Dem Papier zufolge stellt das EU-Parlament eine große Bandbreite des Lebensmittelbetrugs fest: Wichtige Inhaltsstoffe würden durch billigere ausgetauscht, Tierarten in Produkten falsch gekennzeichnet, Gewicht falsch ausgezeichnet, gewöhnliche Lebensmittel als Bio verkauft oder Zuchtfisch als Fisch aus Wildfängen angepriesen. In einer Rangliste werden als besonders betrugsgefährdete Produkte Olivenöl, Fisch, Bio-Produkte, Getreide, Honig, Kaffee und Tee, Gewürze, Wein, bestimmte Fruchtsäfte und Milch aufgelistet.
Als Gründe für den zunehmenden Lebensmittelbetrug nennt die niederländische, für Lebensmittelsicherheit zuständige, Europaabgeordnete Esther de Lange in ihrem Entwurf den hohen Gewinn bei geringem Risiko, entdeckt zu werden. Es gebe geringe Sanktionen und große Unterschiede zwischen den EU-Ländern. Hinzu kämen Wirtschaftskrise, Sparmaßnahmen bei Kontrolleuren sowie der Druck durch Händler, Lebensmittel noch billiger herzustellen.

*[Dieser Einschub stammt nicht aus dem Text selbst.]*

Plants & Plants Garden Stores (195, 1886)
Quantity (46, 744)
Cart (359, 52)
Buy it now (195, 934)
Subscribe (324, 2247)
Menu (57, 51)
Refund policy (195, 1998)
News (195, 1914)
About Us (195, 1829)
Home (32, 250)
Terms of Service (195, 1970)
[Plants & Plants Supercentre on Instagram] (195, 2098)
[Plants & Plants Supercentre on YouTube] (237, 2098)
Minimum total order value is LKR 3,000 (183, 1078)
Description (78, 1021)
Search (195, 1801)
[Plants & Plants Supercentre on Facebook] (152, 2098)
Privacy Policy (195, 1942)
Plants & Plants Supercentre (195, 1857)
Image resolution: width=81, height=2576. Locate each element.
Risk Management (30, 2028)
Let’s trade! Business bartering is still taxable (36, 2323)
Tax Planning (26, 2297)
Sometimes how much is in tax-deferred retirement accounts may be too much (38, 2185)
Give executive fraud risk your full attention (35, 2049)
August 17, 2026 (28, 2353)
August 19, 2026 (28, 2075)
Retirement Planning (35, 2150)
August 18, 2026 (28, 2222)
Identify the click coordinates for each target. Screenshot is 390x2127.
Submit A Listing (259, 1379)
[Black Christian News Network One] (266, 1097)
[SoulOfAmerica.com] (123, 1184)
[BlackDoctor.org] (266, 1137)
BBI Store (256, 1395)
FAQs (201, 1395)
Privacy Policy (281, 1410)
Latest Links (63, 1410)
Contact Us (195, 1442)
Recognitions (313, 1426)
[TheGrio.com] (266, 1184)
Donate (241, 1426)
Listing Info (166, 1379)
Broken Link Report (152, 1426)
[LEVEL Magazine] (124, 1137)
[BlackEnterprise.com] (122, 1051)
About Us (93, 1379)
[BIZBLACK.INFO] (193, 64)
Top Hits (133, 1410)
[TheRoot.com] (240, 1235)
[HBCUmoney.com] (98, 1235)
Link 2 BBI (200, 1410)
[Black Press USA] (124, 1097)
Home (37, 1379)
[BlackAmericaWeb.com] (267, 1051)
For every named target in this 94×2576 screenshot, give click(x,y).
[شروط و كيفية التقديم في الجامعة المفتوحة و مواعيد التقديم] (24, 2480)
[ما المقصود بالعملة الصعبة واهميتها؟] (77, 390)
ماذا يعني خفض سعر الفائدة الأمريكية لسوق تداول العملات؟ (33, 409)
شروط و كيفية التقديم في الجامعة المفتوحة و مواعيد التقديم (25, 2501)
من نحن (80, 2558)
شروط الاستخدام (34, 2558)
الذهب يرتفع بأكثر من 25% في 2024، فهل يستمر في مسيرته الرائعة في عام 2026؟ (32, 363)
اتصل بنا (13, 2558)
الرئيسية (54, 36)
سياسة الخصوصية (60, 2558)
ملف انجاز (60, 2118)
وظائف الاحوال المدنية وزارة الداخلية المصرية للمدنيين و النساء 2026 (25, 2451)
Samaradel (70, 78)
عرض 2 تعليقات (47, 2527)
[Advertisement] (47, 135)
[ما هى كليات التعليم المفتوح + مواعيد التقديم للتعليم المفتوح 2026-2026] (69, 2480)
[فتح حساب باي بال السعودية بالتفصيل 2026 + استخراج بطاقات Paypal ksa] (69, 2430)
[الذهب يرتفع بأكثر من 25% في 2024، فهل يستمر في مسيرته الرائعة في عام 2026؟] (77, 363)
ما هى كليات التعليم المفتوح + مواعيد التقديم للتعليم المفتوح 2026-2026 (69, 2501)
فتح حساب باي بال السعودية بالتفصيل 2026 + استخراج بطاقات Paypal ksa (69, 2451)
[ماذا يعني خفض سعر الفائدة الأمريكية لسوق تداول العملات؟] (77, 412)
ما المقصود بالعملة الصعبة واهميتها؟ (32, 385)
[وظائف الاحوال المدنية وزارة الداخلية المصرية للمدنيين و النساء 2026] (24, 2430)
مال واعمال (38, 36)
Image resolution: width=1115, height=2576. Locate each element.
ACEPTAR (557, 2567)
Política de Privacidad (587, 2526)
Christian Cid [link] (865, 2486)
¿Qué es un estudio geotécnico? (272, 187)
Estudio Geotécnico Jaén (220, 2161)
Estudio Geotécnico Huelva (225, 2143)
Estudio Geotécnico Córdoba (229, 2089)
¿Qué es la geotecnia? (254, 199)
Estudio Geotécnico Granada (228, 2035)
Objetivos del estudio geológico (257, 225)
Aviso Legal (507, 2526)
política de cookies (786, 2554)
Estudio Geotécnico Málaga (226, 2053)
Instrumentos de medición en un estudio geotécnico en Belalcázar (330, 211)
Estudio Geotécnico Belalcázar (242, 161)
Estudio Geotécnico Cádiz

Einheitlicher Betrugsbegriff innerhalb der EU fehlt
Obwohl die EU insbesondere nach dem Skandal um Pferdefleisch bereits verschärfte Maßnahmen eingeleitet hat, fordert die Abgeordnete in ihrem Bericht, die Kontrollen noch zu erweitern und den Fokus nicht nur auf Gesundheit und Sicherheit, sondern auch auf Lebensmittelbetrug zu richten. Dazu müsse EU-weit definiert werden, was Betrug sei. Das Lebensmittel- und Veterinäramt der Kommission solle gestärkt werden. Auch die Vorschriften zur Kennzeichnung von Händlern sollten überprüft werden.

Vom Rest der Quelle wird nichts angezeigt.